Exercise instructions – Somewhere below are a line with "201x101 pixels." and a later line with "You are a computer-use". Output exactly those lines and all lines between them.

(Saved data entries)
######
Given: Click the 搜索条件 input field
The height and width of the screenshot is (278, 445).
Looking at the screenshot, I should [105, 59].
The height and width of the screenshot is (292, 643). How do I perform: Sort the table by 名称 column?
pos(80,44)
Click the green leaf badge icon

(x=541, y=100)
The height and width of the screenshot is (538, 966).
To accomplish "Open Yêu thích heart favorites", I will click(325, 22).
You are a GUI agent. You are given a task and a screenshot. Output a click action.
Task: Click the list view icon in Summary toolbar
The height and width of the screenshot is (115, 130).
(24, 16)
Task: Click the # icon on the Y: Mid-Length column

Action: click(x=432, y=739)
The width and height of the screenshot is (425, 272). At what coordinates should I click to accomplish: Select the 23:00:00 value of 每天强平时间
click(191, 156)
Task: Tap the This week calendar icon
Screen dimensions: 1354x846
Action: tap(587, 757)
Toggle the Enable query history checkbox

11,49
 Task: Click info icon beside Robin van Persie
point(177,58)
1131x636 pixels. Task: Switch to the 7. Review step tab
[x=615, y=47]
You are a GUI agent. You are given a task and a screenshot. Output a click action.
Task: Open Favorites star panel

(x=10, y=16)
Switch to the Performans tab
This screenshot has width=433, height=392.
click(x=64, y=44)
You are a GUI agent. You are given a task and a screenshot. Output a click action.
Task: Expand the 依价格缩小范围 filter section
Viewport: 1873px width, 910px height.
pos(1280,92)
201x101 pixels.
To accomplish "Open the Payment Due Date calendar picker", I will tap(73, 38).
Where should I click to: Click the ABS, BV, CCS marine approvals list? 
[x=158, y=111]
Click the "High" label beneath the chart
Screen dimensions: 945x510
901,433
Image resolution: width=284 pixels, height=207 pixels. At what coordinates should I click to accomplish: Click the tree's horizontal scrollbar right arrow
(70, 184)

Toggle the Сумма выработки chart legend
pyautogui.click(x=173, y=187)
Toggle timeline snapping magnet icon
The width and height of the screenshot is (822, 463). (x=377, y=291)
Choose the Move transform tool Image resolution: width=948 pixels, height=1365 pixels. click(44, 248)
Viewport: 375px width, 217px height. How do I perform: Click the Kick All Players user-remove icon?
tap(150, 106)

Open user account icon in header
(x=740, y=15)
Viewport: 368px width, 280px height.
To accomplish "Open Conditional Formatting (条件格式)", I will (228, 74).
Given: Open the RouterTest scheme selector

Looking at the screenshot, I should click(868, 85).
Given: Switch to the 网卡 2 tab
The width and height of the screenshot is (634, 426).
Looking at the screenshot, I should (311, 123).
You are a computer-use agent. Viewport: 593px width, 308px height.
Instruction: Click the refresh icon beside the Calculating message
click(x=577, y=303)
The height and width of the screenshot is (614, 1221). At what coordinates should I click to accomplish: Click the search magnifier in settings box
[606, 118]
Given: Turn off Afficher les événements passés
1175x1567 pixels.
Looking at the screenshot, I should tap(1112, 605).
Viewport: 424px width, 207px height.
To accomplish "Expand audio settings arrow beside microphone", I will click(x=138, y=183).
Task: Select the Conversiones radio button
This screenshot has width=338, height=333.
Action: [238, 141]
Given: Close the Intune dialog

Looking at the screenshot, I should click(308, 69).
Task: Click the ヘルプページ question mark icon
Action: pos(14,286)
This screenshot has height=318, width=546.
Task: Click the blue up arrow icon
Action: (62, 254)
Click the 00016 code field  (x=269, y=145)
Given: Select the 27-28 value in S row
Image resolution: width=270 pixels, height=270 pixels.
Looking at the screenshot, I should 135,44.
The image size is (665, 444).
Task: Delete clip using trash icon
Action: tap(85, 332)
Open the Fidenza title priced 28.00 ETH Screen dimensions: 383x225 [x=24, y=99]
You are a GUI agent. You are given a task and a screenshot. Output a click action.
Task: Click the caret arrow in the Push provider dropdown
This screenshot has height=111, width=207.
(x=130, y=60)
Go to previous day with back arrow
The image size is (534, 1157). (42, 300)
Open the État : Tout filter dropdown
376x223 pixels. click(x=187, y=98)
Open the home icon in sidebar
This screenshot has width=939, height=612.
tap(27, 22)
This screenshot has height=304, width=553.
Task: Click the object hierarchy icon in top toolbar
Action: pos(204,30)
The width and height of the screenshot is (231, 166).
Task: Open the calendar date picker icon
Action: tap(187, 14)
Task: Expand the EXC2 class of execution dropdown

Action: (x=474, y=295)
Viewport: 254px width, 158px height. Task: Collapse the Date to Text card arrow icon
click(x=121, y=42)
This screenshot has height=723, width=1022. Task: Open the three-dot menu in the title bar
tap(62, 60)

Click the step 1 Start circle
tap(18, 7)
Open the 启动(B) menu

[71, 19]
######
Result for this exercise –
201x101 pixels.
To accomplish "Open the Payment Due Date calendar picker", I will tap(73, 38).
Where should I click to: Click the ABS, BV, CCS marine approvals list? 
[x=158, y=111]
Click the "High" label beneath the chart
Screen dimensions: 945x510
901,433
Image resolution: width=284 pixels, height=207 pixels. At what coordinates should I click to accomplish: Click the tree's horizontal scrollbar right arrow
(70, 184)

Toggle the Сумма выработки chart legend
pyautogui.click(x=173, y=187)
Toggle timeline snapping magnet icon
The width and height of the screenshot is (822, 463). (x=377, y=291)
Choose the Move transform tool Image resolution: width=948 pixels, height=1365 pixels. click(44, 248)
Viewport: 375px width, 217px height. How do I perform: Click the Kick All Players user-remove icon?
tap(150, 106)

Open user account icon in header
(x=740, y=15)
Viewport: 368px width, 280px height.
To accomplish "Open Conditional Formatting (条件格式)", I will (228, 74).
Given: Open the RouterTest scheme selector

Looking at the screenshot, I should click(868, 85).
Given: Switch to the 网卡 2 tab
The width and height of the screenshot is (634, 426).
Looking at the screenshot, I should (311, 123).
You are a computer-use agent. Viewport: 593px width, 308px height.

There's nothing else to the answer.